This years pellets about 800 bucks.
Saturated Heat ...priceless


----------



## moey (Nov 7, 2013)

iceguy4 said:


> well you kinda have to buy it. I started last year in December and burned over 7 tons. I put 8 tons in basement and one ton in garage and bet I'll need more.  and I don't live in a "big" house...just saying...



I think folks using boilers or a furnace actually burn more because they are actually heating their entire house. I dont know how many posts I read about heating such and such size house with X pellets. And a week later they mention what type of space heater they use on the far side of their house.


----------



## tjnamtiw (Nov 7, 2013)

This is the best calculator out there because it's the only one that I know of that takes into account your hot air distribution system's efficiency.  Plug your numbers into it.

http://www.buildinggreen.com/calc/fuel_cost.cfm


----------



## rona (Nov 8, 2013)

brokenknee said:


> I would hope so. but that is what it says, maybe I missed something.

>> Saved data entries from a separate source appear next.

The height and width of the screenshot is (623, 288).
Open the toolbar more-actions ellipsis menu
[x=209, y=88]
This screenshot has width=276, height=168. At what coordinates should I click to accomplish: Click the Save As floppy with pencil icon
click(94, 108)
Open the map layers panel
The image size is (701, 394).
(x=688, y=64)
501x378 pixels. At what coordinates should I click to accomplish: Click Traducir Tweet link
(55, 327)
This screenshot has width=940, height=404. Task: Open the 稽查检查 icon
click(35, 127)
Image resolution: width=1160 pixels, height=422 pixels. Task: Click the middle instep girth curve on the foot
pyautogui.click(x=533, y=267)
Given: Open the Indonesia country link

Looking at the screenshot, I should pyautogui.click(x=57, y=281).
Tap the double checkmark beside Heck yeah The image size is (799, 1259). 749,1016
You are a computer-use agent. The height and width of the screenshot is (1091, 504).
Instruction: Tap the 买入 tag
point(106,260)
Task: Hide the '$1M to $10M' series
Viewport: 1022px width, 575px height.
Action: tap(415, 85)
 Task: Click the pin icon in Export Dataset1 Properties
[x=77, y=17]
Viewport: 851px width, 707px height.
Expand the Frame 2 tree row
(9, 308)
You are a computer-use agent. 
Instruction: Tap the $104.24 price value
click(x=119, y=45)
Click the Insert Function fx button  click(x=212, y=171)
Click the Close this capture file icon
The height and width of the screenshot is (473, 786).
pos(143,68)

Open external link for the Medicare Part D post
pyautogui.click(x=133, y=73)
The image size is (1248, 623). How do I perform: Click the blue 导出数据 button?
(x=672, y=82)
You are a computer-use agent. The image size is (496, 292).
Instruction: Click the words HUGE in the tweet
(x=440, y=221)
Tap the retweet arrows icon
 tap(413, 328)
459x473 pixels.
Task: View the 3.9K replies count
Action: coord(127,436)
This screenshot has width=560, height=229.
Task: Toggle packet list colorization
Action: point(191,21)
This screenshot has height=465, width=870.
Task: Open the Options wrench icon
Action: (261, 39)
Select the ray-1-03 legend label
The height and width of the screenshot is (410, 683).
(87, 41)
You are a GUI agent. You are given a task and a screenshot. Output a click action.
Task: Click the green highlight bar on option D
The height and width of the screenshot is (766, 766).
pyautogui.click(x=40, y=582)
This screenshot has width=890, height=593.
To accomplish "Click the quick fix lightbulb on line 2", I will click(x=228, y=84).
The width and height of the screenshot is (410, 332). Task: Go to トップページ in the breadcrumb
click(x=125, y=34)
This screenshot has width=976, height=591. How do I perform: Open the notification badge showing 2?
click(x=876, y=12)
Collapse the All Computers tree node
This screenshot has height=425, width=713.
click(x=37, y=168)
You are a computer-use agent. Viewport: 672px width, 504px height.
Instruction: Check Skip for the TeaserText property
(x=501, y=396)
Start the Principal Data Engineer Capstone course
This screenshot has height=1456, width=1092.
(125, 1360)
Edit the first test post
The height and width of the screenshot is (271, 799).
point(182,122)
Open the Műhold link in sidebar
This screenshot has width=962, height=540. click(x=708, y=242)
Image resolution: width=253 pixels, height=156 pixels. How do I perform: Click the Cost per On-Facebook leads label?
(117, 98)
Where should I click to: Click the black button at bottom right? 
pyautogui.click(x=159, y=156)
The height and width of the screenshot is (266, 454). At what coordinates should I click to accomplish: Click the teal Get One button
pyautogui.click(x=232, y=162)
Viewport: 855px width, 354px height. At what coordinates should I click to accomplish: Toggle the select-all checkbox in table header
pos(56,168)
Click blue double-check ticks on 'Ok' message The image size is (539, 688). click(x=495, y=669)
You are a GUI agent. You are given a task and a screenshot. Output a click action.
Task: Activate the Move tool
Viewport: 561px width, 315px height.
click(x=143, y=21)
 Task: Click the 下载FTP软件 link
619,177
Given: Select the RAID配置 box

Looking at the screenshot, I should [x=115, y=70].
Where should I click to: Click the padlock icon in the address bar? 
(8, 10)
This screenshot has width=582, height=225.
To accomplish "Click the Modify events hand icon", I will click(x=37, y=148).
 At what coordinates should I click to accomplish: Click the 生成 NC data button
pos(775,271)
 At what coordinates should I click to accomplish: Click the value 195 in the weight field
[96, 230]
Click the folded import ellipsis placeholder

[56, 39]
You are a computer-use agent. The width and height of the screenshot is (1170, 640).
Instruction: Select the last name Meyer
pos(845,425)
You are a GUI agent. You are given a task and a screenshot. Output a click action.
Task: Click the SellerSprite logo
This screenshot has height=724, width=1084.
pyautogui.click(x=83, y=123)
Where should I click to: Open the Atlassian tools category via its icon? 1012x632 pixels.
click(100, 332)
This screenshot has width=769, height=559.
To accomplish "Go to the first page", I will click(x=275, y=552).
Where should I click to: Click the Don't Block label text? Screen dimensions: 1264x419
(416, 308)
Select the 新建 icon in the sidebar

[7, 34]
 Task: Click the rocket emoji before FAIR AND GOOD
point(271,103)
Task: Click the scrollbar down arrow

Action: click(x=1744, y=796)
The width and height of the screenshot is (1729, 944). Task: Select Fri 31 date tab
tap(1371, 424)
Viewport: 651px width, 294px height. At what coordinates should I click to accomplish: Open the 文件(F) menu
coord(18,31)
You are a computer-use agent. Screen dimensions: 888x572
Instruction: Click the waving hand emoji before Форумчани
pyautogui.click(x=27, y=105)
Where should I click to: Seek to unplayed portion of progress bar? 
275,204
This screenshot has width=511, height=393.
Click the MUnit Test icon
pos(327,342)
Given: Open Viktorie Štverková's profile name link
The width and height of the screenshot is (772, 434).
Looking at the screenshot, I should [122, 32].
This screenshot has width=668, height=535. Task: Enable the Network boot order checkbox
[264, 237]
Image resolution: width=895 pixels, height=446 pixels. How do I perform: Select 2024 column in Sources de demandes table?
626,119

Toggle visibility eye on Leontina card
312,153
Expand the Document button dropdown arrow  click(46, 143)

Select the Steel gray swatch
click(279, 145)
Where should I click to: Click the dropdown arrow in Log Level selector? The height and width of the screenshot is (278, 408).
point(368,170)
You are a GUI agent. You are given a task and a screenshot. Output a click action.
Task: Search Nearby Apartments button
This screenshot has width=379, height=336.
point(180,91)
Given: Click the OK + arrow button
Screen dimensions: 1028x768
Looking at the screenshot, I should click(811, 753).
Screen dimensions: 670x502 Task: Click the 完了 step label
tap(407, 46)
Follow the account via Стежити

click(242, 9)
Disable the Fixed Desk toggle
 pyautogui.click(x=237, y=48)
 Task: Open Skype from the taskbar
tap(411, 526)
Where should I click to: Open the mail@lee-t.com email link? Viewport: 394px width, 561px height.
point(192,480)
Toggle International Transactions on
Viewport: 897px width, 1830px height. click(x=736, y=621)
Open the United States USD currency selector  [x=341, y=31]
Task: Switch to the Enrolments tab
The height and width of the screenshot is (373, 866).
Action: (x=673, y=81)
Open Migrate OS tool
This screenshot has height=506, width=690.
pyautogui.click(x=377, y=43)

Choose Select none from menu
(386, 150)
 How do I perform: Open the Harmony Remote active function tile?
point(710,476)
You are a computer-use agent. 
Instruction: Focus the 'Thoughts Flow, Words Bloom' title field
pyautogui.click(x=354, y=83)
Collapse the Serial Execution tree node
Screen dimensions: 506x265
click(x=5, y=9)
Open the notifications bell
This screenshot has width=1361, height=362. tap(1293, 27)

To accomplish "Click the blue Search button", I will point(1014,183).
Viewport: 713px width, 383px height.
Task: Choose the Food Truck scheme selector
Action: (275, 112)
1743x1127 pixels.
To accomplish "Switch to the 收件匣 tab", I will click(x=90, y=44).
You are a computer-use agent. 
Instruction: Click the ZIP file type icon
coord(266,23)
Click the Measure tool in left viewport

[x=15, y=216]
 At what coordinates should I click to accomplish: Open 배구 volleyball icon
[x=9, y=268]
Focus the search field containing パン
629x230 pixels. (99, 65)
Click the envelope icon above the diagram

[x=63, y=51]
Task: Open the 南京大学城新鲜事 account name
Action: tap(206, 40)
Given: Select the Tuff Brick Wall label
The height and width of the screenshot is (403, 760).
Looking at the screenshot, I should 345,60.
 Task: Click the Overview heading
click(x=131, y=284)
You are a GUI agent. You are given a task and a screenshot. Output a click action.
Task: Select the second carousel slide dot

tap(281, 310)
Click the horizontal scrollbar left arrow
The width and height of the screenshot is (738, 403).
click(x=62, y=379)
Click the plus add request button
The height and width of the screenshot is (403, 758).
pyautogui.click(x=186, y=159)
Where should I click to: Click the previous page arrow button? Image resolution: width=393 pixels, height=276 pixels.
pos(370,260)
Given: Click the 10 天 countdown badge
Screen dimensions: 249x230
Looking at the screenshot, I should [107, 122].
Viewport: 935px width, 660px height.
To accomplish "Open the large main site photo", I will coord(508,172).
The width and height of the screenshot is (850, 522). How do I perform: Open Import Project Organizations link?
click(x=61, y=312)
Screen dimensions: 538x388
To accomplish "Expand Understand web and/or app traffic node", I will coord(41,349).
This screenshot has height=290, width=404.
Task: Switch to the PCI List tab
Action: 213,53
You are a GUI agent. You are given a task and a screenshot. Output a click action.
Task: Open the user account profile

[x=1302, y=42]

I just says for an "average" home, not sure how they came up with "average"


 
I wouldn't rely on a average number. Figure your sq feet, how much insulation you have, and talk to people around you asking them how much they burn. Then figure your stove's capability. If it is said to be a 40,000 btu stove that means the max amount of heat it will produce. Now figure out how much pellets it will consume.
I start heating in Oct and quit in May. Those shoulder months don't use very much but when its cold I can use 2 bags a day or a little more with a 50,000 btu stove. I run with a thermostat set on 70. Anyway it averages a ton a month so 7 tons for the windy area of Southwestern Minn.  7 X 200= 1400.00 for the season. I could save more by mixing corn with the pellets.
  When it gets below -20 I will run another stove in the basement  but it only gets used in extreme conditions-20 and wind- Other wise one stove and no other heat.


----------



## briansol (Nov 8, 2013)

IF you think oil is cheaper, you're wrong.  Period. 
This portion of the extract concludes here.